SpaceX studies using modems with Samsung NPUs on LEO satellites to improve signal prediction and reduce outages in NTN communications

SpaceX studies using modems with Samsung NPUs on LEO satellites to improve signal prediction and reduce outages in NTN communications

There are rumors that fit themselves when you look at the context. SpaceX evaluating Samsung AI chips for satellite communications is one of them: a constellation that never stops growing, a race to take connectivity beyond towers and, on the other side, a manufacturer that has been fine-tuning ever-smarter NPUs and modems for years.

The idea is not to put “more power” into the antenna, but to make the radio itself think, anticipate, get it right and correct before the link deteriorates. In low orbit (LEO) networkswhere everything moves and every millisecond counts, that difference is key.

What exactly is being considered?

What Korean sources slip is a satellite modem with integrated NPU developed by Samsung, designed to improve beam detection, channel prediction and dynamic link management. In internal tests we talk about improvements of the order of x55 in beam identification and x42 in prediction compared to conventional solutions.

Beyond the figure, what is relevant is the function: If the chipset “reads” the environment better, it can change beams before the link goes weak, internally rewire routes and decide (in real time) which strategy minimizes losses and latency. These types of decisions, today, depend largely on control from the ground or on algorithms less sensitive to the dynamics of the satellite.

Why it makes sense in a constellation like Starlink

In LEO, satellites cross the sky at high speeds, terminals move (vehicles, drones, ships) and the coverage mosaic is alive. There, an NPU is not a whim: it reduces uncertainty. If the modem “knows” where the beam will be in a few moments and what channel conditions are coming, it adjusts power, modulation and handover in advance.

The practical effect is not so much to increase the peak speed as avoid microdrops and smooth effective latency. This improves video conferencing on the move, industrial inspection streaming, critical telemetry or remote control of robots where a 300 ms bump is noticeable.

NTN and the path to 6G: less infrastructure, more distributed intelligence

This approach fits with the discourse NTN (Non-Terrestrial Networks) that 3GPP and the industry push as a piece of the 6G future: It is not about filling the planet with stations, but about each element of the network (satellite, gateway, terminal) providing local decision-making capacity.

Putting the NPU up is not the same as putting it down. If the chip resides in the satellite, it gains autonomy to reconfigure beams and optimize the scheduler without waiting for complete telemetry from the ground.

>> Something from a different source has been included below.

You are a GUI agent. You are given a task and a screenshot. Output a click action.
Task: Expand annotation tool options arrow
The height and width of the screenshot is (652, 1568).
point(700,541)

If you live in the terminal, the gain is in following the beam and better managing handover and power in adverse environments (vehicles, boats, rural areas with obstructions).

From the laboratory to heaven: the fine print that is still missing

Laboratory figures are an indicator, not a contract. Bringing an NPU into a space environment forces pedestrian and crucial questions to be answered: radiation tolerance, thermal budget, firmware update cycles, inference model that does not change every two weeks, sufficient telemetry to audit decisions and security in the model pipeline. If the chip also lands in user equipment, cost, consumption and form factors come into play. None of that invalidates the approach; defines its real pace of adoption.

What does the user gain if it succeeds?

The interesting thing about a network that “thinks” is not a longer speed bar, but less frustration. For a driver on the highway using a satellite connection, it means that the video call does not skip when passing through an area with a poor view of the sky. For a drone that inspects electrical towers, the video stream does not break just as it rotates. For a remote farm, sensor data arrives on time without draining the gateway battery. And for operators, the same rack on the ground can manage more users at the same level of service, because the terminals carry part of the work solved.

Other chip manufacturers are advancing modems with embedded ML, and there are constellations beyond SpaceX that may choose different paths. The window for Samsung is to integrate full stack (silicon, firmware, NPU runtime, inference tools) and offer SpaceX roadmap stability. If the promise of x55/x42 translates into auditable uptime and latency metrics under mobility, the ripple effect will be rapid: less cost per bit delivered and better QoE with the same spectrum.

The combination of modem + AI applied to satellites is not smoke; It is the logical route for non-terrestrial networks to stop being a “last resort” and become the first option in mobility and complex areas. If SpaceX adopts Samsung silicon and integrates it well, we will see fewer outages, less over-engineering on the ground, and more decisions close to the problem. It is not a science fiction promise: it is a sensible way to raise perceived quality without multiplying towers, cables and technicians. And there, finally, global connectivity begins to look like what we all hope it will be.